### PROBLEM STATEMENT
Which lines below contain "agent"? Pull them out.

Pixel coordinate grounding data
==========

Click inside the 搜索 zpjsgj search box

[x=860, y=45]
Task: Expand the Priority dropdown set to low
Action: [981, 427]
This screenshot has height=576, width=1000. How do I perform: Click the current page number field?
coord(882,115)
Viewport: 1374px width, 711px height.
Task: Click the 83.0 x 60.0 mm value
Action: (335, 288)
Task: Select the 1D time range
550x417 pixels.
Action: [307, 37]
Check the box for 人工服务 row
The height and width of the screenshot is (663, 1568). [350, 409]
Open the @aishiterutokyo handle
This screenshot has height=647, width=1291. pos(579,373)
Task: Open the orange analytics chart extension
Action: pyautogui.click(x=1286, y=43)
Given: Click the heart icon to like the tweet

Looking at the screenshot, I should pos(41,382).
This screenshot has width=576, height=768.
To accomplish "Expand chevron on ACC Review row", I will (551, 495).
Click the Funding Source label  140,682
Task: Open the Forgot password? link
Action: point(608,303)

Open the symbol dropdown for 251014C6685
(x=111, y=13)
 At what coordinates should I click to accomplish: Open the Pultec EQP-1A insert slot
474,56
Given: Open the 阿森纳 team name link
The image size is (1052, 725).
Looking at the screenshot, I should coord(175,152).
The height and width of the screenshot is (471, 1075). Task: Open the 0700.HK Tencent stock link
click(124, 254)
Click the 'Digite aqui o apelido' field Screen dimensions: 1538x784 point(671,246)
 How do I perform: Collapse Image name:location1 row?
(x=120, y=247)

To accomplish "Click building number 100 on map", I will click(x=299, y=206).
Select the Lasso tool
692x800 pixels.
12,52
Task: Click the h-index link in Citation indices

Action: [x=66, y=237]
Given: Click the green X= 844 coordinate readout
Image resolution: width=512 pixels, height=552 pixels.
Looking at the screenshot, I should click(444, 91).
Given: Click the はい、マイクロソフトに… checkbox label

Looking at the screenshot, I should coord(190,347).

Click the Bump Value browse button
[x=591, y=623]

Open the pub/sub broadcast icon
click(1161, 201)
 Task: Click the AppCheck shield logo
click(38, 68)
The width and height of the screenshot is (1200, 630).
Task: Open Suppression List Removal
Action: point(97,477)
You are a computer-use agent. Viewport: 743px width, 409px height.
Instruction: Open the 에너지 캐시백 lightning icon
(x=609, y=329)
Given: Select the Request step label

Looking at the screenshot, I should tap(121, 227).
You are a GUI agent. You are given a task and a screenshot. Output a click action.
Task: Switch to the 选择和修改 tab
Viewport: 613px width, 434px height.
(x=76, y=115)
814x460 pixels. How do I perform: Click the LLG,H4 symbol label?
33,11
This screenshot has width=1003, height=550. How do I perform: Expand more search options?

==========

### RESULT FOR THIS EXERCISE
You are a computer-use agent. Viewport: 743px width, 409px height.
You are a GUI agent. You are given a task and a screenshot. Output a click action.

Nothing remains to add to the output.